:: Records for this task
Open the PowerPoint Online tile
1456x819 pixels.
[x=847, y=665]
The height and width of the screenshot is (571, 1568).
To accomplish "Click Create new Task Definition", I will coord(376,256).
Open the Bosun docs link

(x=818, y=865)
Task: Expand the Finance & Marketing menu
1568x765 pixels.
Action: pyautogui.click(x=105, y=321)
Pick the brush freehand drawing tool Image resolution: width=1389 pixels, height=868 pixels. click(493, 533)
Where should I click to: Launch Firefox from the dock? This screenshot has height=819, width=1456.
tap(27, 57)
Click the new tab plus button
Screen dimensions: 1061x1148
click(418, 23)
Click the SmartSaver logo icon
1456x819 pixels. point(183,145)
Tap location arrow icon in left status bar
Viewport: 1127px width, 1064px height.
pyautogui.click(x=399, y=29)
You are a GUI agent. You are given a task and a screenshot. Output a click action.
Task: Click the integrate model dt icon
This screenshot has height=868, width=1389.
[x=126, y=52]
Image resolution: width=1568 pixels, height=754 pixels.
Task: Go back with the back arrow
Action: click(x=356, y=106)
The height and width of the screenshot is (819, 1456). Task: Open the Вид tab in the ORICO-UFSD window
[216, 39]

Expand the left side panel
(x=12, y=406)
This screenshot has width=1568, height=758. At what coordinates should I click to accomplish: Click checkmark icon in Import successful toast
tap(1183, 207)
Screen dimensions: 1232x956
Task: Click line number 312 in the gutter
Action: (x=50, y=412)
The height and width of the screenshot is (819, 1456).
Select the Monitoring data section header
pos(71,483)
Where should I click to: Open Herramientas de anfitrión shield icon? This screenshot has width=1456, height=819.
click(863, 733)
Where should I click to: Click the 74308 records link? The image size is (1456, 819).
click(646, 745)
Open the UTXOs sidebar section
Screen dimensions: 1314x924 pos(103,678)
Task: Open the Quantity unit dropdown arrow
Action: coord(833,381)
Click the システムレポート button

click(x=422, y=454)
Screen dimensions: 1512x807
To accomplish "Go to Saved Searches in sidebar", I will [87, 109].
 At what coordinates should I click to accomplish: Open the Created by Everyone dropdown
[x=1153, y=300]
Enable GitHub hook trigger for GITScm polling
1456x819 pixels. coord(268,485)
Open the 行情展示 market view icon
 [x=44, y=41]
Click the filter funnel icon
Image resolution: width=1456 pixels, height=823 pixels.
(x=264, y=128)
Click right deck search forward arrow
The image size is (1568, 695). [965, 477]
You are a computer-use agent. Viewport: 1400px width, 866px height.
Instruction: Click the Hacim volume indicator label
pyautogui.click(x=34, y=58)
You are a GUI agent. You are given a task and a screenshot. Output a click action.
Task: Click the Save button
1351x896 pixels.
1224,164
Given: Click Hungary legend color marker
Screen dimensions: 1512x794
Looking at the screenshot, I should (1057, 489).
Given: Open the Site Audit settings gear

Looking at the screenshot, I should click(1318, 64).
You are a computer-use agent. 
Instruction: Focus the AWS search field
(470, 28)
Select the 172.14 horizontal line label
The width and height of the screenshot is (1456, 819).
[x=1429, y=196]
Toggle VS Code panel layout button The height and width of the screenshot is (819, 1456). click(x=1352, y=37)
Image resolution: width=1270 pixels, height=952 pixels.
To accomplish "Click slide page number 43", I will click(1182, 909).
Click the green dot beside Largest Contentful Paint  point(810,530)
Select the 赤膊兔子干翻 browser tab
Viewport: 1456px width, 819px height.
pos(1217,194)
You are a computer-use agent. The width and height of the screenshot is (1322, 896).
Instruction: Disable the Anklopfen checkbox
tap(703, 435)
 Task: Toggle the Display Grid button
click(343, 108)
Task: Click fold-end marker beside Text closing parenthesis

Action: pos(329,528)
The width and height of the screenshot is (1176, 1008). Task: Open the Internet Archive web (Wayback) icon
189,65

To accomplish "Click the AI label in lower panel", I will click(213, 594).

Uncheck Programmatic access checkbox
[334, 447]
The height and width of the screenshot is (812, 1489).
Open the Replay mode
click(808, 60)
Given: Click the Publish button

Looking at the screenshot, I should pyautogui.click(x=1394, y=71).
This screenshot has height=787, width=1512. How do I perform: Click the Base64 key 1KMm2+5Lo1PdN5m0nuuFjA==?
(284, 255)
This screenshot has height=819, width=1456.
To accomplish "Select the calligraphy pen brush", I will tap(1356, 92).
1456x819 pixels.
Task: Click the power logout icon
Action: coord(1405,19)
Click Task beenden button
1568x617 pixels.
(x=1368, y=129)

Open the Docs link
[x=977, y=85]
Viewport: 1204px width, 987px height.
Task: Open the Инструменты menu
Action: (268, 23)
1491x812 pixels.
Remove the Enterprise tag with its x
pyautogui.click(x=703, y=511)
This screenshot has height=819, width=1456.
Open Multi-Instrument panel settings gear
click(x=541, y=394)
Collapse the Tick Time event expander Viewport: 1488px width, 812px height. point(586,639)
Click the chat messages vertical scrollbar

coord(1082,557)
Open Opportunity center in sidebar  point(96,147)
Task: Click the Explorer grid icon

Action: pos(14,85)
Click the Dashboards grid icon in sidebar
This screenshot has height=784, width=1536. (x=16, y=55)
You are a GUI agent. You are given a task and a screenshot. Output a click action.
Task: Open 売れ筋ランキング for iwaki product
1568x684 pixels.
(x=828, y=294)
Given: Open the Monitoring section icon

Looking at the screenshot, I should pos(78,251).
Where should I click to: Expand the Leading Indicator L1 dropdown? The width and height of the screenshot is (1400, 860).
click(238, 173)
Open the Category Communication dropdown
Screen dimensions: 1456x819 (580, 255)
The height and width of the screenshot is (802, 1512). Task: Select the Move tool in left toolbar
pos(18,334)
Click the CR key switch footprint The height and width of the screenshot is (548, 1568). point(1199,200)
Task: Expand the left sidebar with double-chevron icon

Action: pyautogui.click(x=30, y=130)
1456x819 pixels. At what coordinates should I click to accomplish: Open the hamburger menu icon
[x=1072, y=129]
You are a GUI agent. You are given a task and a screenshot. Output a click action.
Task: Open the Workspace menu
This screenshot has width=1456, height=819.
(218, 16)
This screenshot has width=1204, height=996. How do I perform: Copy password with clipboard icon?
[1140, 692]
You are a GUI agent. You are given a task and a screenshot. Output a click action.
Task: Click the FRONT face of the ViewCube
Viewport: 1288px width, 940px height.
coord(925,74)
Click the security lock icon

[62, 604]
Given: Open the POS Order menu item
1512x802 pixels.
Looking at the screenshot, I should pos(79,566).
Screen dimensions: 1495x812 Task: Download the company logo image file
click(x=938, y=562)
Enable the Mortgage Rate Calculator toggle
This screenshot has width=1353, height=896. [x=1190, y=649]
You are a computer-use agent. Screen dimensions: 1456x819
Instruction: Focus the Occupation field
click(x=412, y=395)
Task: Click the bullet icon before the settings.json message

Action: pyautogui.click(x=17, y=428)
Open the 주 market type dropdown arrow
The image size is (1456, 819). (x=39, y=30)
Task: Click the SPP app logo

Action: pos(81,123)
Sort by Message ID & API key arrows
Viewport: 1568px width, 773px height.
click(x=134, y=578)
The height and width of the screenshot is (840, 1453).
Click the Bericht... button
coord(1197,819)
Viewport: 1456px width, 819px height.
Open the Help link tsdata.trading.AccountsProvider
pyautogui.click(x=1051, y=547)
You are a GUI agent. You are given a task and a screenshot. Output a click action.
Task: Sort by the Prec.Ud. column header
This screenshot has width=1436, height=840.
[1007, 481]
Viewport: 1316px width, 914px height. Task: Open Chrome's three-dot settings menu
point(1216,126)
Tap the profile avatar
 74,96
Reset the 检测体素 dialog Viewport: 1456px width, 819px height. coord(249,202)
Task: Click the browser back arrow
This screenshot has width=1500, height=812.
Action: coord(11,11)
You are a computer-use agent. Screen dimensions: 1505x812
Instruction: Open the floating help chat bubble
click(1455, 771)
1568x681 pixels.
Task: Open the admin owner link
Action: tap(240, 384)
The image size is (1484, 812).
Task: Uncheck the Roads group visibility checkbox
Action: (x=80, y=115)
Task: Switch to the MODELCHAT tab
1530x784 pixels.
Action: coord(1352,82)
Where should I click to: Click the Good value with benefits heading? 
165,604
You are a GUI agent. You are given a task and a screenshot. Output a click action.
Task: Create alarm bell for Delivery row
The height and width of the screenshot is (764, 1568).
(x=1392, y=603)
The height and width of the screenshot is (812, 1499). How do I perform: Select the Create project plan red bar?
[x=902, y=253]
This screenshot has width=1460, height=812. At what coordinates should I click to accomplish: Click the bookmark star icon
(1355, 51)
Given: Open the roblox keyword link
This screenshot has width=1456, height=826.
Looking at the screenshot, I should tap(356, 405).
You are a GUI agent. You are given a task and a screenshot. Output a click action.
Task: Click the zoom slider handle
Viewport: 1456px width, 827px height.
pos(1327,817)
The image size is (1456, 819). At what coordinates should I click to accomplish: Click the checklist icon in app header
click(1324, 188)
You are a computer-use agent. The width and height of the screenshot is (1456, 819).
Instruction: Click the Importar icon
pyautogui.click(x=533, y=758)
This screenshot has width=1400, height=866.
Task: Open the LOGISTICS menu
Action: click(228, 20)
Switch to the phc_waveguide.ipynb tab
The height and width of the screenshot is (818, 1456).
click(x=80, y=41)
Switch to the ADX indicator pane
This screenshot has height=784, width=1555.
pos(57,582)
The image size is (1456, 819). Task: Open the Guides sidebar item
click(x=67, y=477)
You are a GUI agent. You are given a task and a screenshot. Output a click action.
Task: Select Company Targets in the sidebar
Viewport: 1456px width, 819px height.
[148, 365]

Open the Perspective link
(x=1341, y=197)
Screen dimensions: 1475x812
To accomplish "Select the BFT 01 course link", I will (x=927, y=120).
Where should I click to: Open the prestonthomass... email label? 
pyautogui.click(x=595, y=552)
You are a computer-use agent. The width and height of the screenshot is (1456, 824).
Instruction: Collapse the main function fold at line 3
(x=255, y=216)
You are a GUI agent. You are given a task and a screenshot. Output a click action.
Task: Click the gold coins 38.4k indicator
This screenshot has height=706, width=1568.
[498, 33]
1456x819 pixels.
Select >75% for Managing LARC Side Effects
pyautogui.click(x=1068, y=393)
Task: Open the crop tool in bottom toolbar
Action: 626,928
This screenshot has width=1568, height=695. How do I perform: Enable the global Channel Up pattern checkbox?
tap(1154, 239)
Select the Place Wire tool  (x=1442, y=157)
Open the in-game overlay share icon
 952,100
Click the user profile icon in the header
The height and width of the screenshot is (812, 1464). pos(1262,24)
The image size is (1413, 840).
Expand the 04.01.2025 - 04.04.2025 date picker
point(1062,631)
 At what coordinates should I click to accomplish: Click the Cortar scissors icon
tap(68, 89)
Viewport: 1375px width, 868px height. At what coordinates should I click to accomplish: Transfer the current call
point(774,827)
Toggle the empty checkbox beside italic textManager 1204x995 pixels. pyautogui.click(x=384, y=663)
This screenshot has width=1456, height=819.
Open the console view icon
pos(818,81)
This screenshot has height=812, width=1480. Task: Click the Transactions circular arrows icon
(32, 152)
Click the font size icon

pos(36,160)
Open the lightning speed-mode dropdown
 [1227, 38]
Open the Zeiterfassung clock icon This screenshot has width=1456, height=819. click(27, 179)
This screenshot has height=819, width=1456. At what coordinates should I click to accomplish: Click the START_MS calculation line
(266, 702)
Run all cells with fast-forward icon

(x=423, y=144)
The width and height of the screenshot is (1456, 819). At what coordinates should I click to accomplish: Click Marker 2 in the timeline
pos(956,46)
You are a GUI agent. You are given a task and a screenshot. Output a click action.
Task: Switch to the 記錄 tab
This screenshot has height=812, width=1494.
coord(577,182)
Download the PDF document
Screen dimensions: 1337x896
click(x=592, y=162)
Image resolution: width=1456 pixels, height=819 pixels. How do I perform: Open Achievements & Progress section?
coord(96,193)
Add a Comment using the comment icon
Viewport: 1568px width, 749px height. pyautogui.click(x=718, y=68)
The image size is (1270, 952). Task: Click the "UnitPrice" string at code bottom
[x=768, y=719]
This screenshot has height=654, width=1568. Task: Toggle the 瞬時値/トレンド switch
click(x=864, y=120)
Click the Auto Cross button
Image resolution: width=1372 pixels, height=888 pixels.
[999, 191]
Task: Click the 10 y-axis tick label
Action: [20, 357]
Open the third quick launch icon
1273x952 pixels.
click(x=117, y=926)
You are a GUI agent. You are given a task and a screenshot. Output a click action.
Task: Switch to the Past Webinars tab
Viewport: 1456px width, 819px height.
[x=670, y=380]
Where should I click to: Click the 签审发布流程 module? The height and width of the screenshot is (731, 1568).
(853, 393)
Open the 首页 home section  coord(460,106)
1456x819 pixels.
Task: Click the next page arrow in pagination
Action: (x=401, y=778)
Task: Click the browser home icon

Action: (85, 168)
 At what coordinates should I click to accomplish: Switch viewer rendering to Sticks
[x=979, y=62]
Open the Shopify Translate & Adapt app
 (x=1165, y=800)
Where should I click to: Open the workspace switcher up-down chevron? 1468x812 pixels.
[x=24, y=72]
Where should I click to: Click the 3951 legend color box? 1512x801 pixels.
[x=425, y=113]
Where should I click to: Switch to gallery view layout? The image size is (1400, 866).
::::
▶ _Directions_
From the data above, show each line that contains "layout".

▶ _Exercise response_
Toggle VS Code panel layout button The height and width of the screenshot is (819, 1456). click(x=1352, y=37)
Where should I click to: Switch to gallery view layout? The image size is (1400, 866).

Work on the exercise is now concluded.